◆ Exercise material:

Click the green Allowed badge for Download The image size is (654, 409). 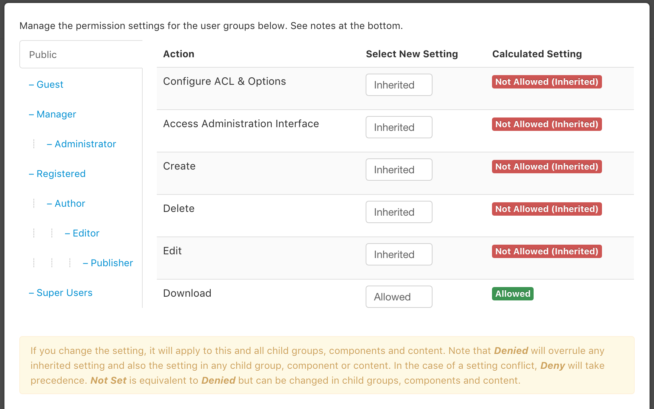point(512,294)
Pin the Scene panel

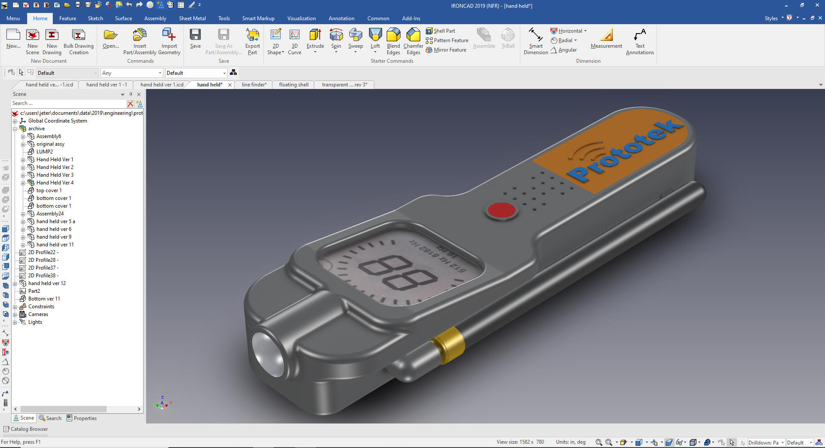coord(131,94)
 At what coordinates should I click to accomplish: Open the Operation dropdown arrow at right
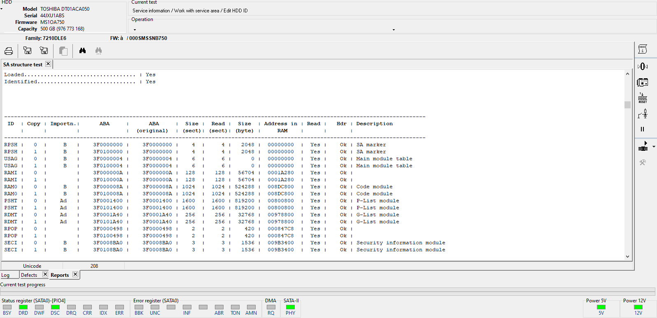click(x=394, y=30)
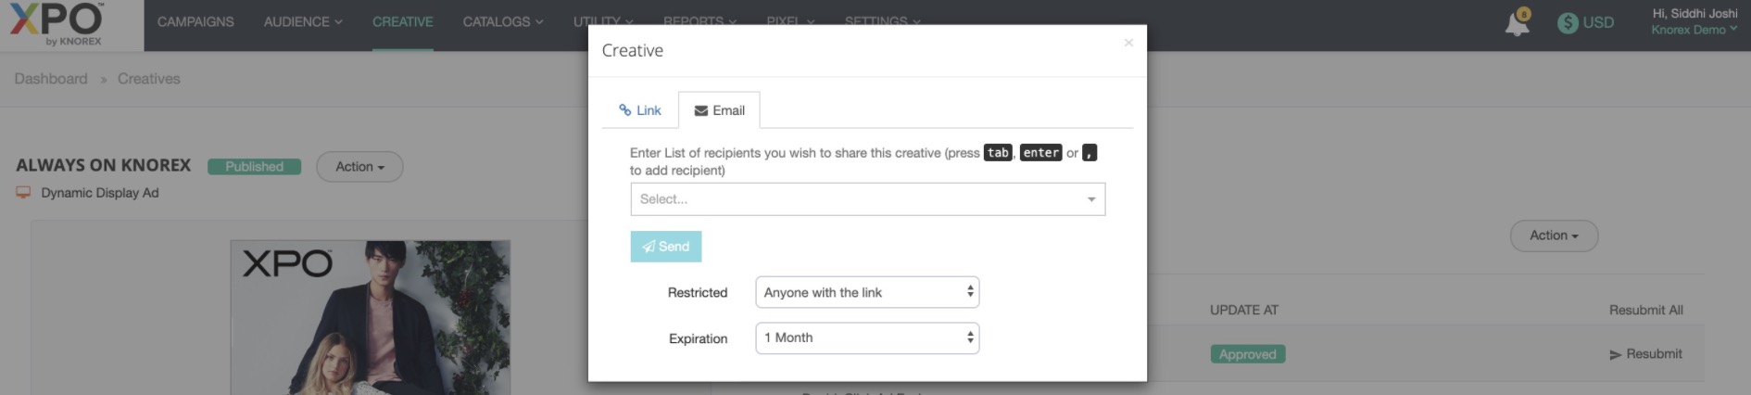1751x395 pixels.
Task: Click the Dynamic Display Ad monitor icon
Action: (x=24, y=193)
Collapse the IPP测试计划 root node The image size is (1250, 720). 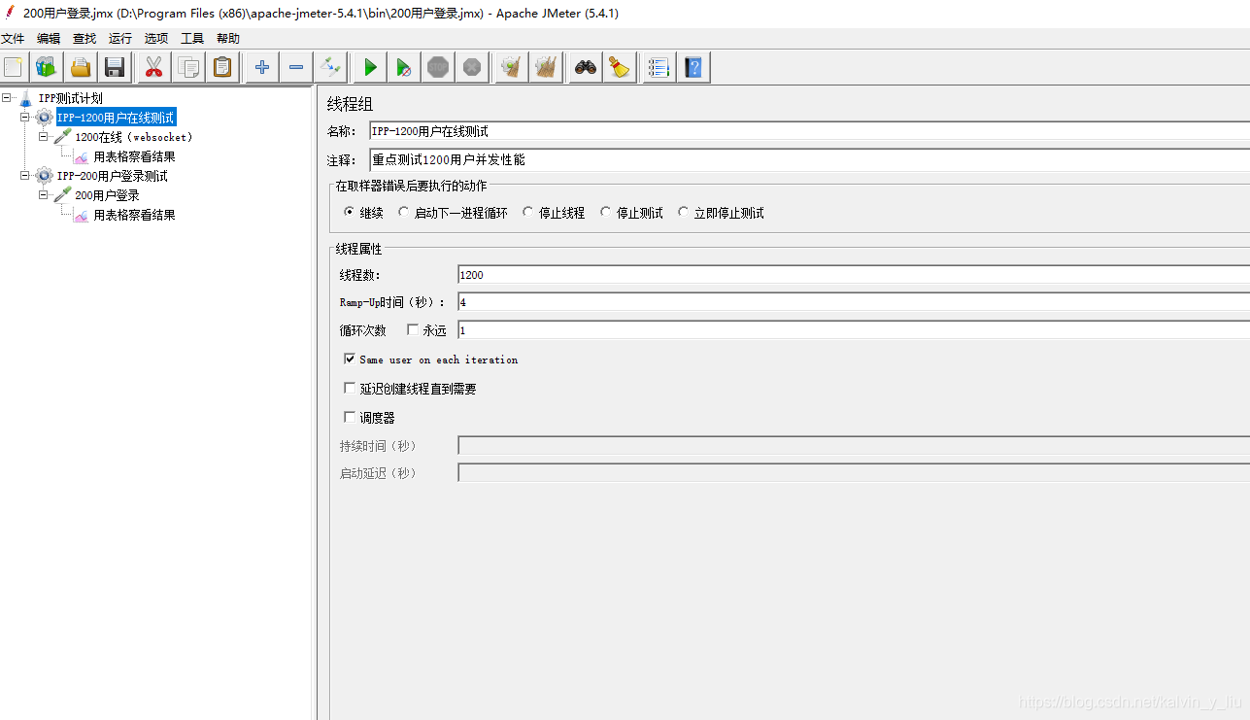point(8,97)
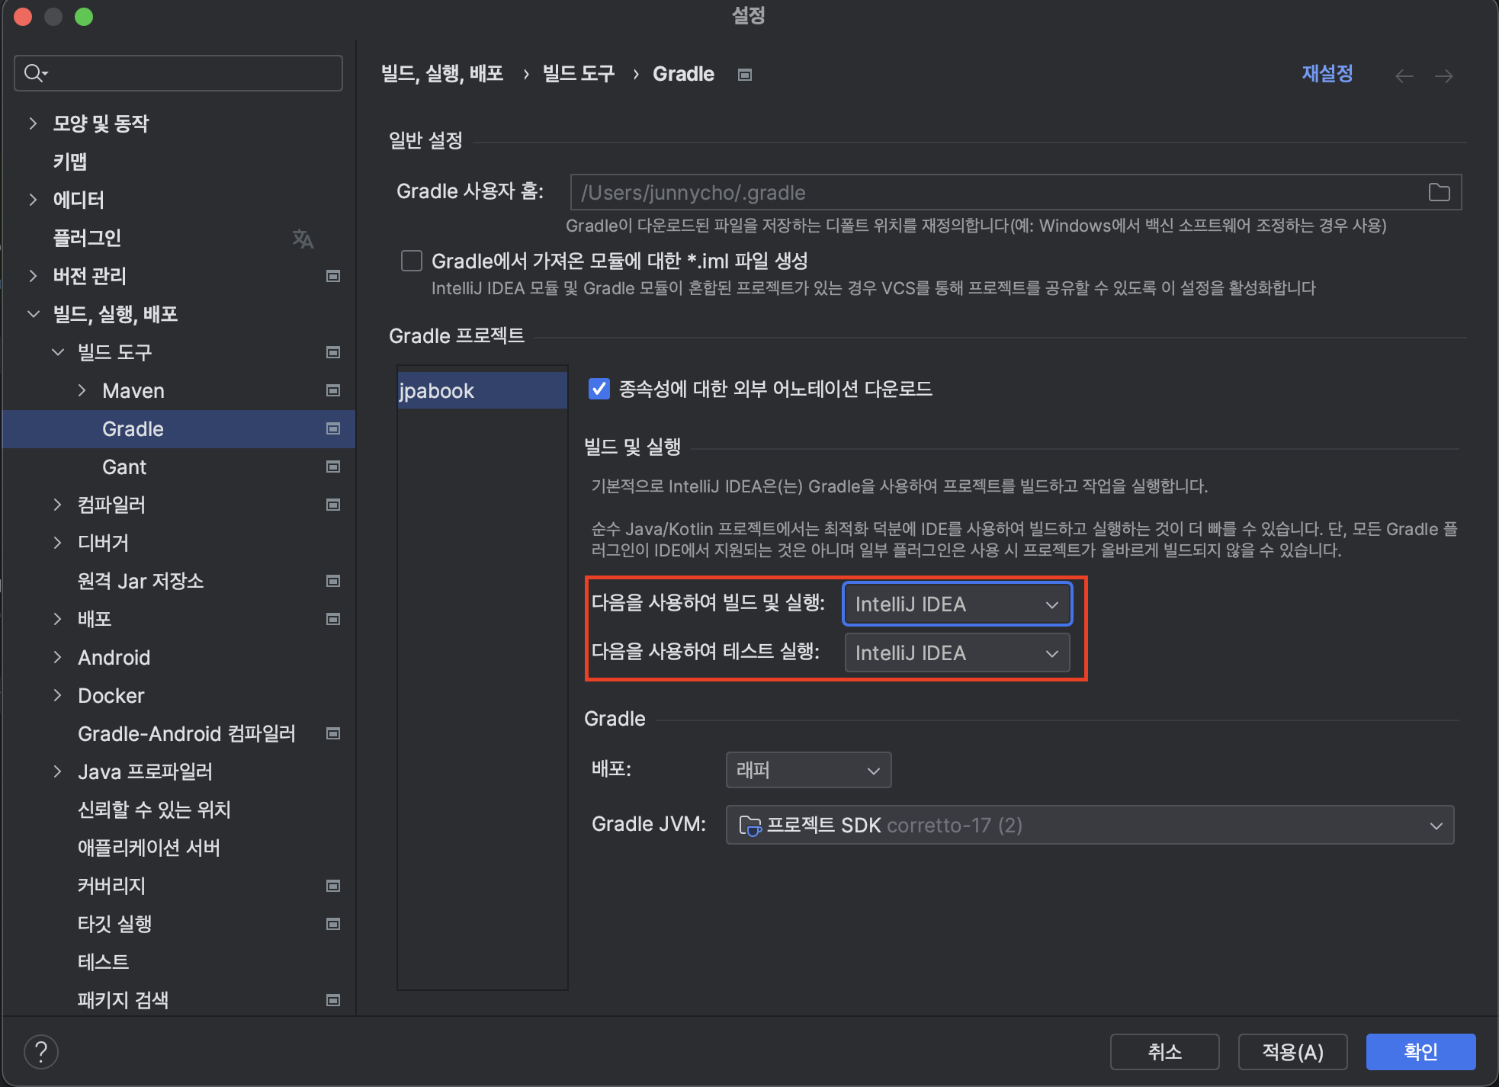Select jpabook in the Gradle projects list
The width and height of the screenshot is (1499, 1087).
tap(437, 391)
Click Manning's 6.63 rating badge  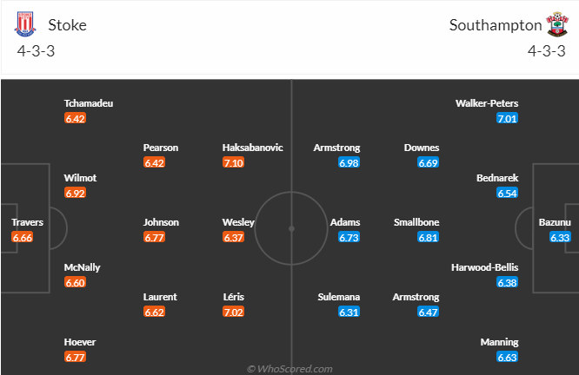[x=508, y=357]
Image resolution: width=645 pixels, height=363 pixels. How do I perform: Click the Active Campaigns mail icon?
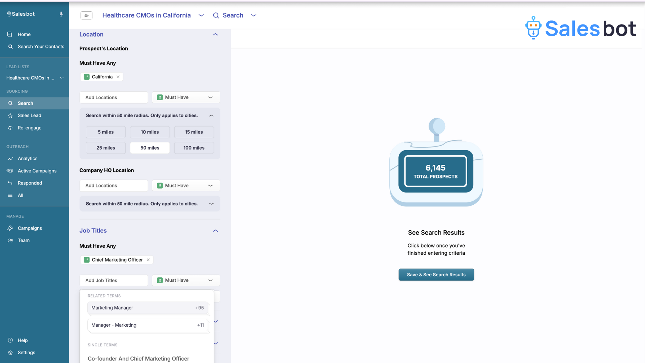click(x=10, y=171)
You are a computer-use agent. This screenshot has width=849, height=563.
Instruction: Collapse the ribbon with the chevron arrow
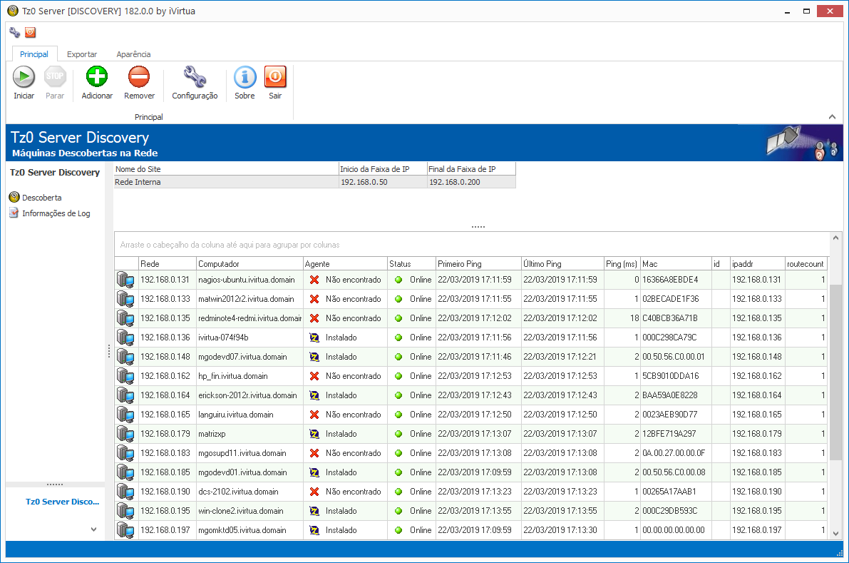click(832, 116)
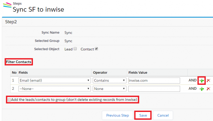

◆ Task description: List every line of the records above that contains the word "width".

◆ Exercise output:
The width and height of the screenshot is (1499, 1087).
Image resolution: width=645 pixels, height=363 pixels. How do I perform: Click the Active Campaigns mail icon?
You are a computer-use agent. This screenshot has width=849, height=563.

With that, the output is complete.